Avec sa promptitude habituelle, le conseil européen a adopté, le 1er mars, une batterie de mesures visant à appliquer – enfin ! – la résolution 1907 du Conseil de sécurité de l’ONU. Trois mois après son adoption, donc, et après avoir laissé amplement le temps aux barons de la dictature érythréenne d’organiser leurs partisans au sein de la diaspora pour les suppléer pendant leur absence… Et de réapprovisionner en argent frais racketté en Europe les caisses d’un régime qui ne tient plus que par la terreur qu’il inspire à tous les Erythréens. Et le chantage à la violence qu’il exerce sur les diplomates occidentaux.

Reclus dans son palais de Massawa, sous la surveillance de deux divisions dont il a pris personnellement le commandement, le président Issaias Afeworki s’enfonce dans sa vision psychédélique du monde. Il a accordé une interview à la chaîne anglophone d’Al-Jazeera la semaine dernière au cours de laquelle, visiblement ivre, il a affirmé n’avoir « que des amis » dans le monde.

Avec son sourire glaçant et enjôleur, il a comme à son habitude, mais avec une morgue supplémentaire, rejeté les questions de la belle journaliste blonde qui l’interrogeait à coups de « ce sont des mensonges » ou de « où sont les preuves ? ». Et confirmant au passage une information intéressante, pour qui s’est déjà confronté à la hauteur de vue des analystes du Quai d’Orsay ou du ministère français de la Défense : la France a demandé l’aide de l’Erythrée pour obtenir la libération de l’agent de la DGSE détenu par les Shabaabs somaliens depuis plusieurs mois.

Mais Issaias n’a pas tort de penser qu’il a quelques solides amis.

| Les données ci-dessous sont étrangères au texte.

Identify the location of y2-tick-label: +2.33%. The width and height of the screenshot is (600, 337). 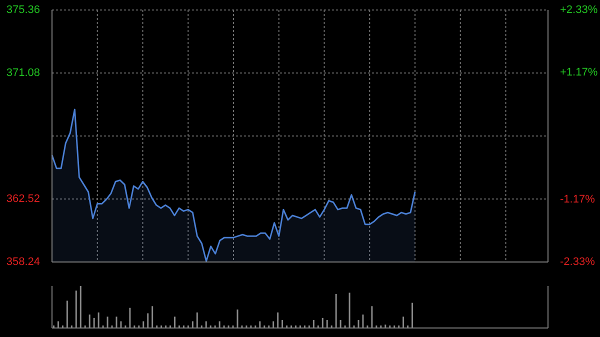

Début janvier, le guide libyen Mouammar Kadhafi, notamment, a autorisé l’ambassadeur érythréen à Tripoli à faire une tournée des prisons où sont détenus les candidats malheureux à l’exil vers la Sicile ou Malte. Les agents du parti unique érythréen ont ainsi fait, liste noire en mains, une tournée d’inspection dans les centres de détention de Misratah et Shurma, à partir du 2 janvier.

Selon des prisonniers interrogés par les médias érythréens en exil, les détenus qui refusaient de remplir un formulaire d’identification étaient battus. Une fois leur inspection terminée, les agents de l’ambassade ont demandé le placement à l’isolement et la confiscation des maigres biens de soixante-sept fugitifs incarcérés par les Libyens.

Les protestations de quelques ONG et des associations érythréennes en exil ont été vaines. Selon Radio Erena, la station indépendante que mon ami Biniam anime à Paris, douze fugitifs « sensibles », dont deux anciens employés de la Présidence et une poignée d’anciens militaires, ont d’ores et déjà été rapatriés de force en Erythrée, le 2 février.

Ils ont depuis disparu dans le grand camp militaire de Ghedem, près de Massawa, où, dit-on, Issaias a installé son quartier-général et son armée privée, avec son hélicoptère chinois équipé des dernières technologies de navigation.